EPO-IEA study highlights need to accelerate innovation in clean energy technologies to meet climate goals

  • Global patent data shows innovation in the past decade has been increasing faster in low-carbon energy technologies than in fossil fuels
  • Innovation is shifting from renewable energy supply to end-use and cross-cutting technologies such as batteries, hydrogen, smart grids and carbon capture
  • Clean energy technologies in end-use sectors such as transport, buildings and industry now account for majority (60%) of all low-carbon energy inventions
  • Cross-cutting technologies showed strongest patent growth since 2017
  • The rise in patents related to electric vehicles is a key driver of clean energy innovation
  • Europe leads overall with a 28% share of global low-carbon energy patents in past decade, followed by Japan (25%), US (20%), South Korea (10%) and China (8%)

Munich, 27 April 2021 – The number of patents for inventions related to low-carbon energy technologies around the world grew by an average rate of 3.3% per year in the 2017-19 period, a new joint study published today by the European Patent Office (EPO) and the International Energy Agency (IEA) shows.

The report,Patents and the energy transition: global trends in clean energy technology innovation,finds that except for a slump between 2014 and 2016 the number of global patents in low-carbon energy technologies has been rising over the past two decades. This contrasts with a decline in patenting in fossil fuels since 2015. However, the average annual growth rate of low-carbon energy patents in recent years is only a quarter of what it was a decade ago (+12.5% for 2000-13).

Some of these technologies are already in use on an industrial scale, while others are still at an early stage of development or deployment. According to the IEA, current climate targets can only be achieved by a major acceleration in clean-energy innovation, as many of the technologies required in the coming decades to bring down CO2 emissions are only at the prototype or demonstration phase today.

The changing energy innovation landscape

The report presents the major trends in low-carbon energy innovation between 2000 and 2019 measured in terms of international patent families (IPFs), each of which represents a high-value invention for which patent applications have been filed at two or more patent offices worldwide. As patent applications are filed many months, or even years, before products appear on the market, they are often seen as an early indicator of future technology trends.

The biggest end-use sectors for global clean energy patents in 2000-19 were transport (total of 116 000 IPFs in 2000-19) followed by energy-efficiency technologies for industrial production (86 000 IPFs), with some “hard-to-abate” sectors such as metallurg (e.g. steel production) being particularly dynamic in recent years.

Rise of electric vehicles boosts innovation

A key driver of innovation in the past decade has been the surge in technologies related to electric vehicles, spurred to a considerable extent by advances in rechargeable lithium-ion batteries This trend is also reflected in the ranking of top companies in low-carbon energy technologies since 2000, which includes six automotive companies and six of their main battery suppliers.

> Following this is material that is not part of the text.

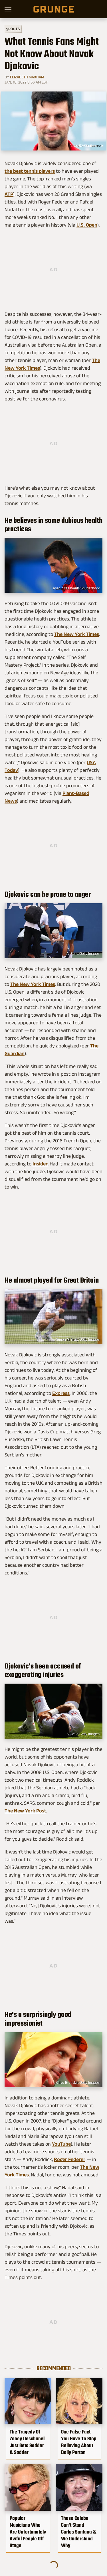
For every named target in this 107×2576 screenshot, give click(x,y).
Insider (40, 1164)
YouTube (61, 2144)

Also in end-use technologies, the number of IPFs in electric vehicles overtook other clean energy technologies for road vehicles as of 2011 (including those aimed at more efficient combustion engines, as well as improved aerodynamics, weight reduction, or more energy-efficient components and subsystems).

Europe, Japan and US lead, each with different specialisations

Looking at the main regional innovation trends, the study finds that since 2000, European companies and research institutes have led in patenting low-carbon energy inventions, with 28% (12% for Germany alone) of all international patent families in these technologies in the past decade (2010-19), followed by Japanese (25%), US (20%), South Korean (10%) and Chinese (8%) applicants.

While Europe ranks first in most renewable energy fields and is particularly strong in some end-use sectors such as rail and aviation, Japan leads in electric vehicle technology, batteries and hydrogen, and the US has a technology edge in aviation, biofuels and carbon capture. South Korea's main strengths lie in batteries, solar PV technology, and energy efficiency in industrial production and the ICT sector, while China is also specialised in ICT.

Overall the share of IPFs in clean energy technologies generated by research institutions (universities and public research organisations) has increased (from 6.6% between 2000 and 2009 to 8.5% between 2010 and 2019). Research institutions are especially active in low-carbon energy supply technologies (alternative fuels, nuclear energy and some renewable energies) and emerging enabling technologies such as carbon capture and hydrogen.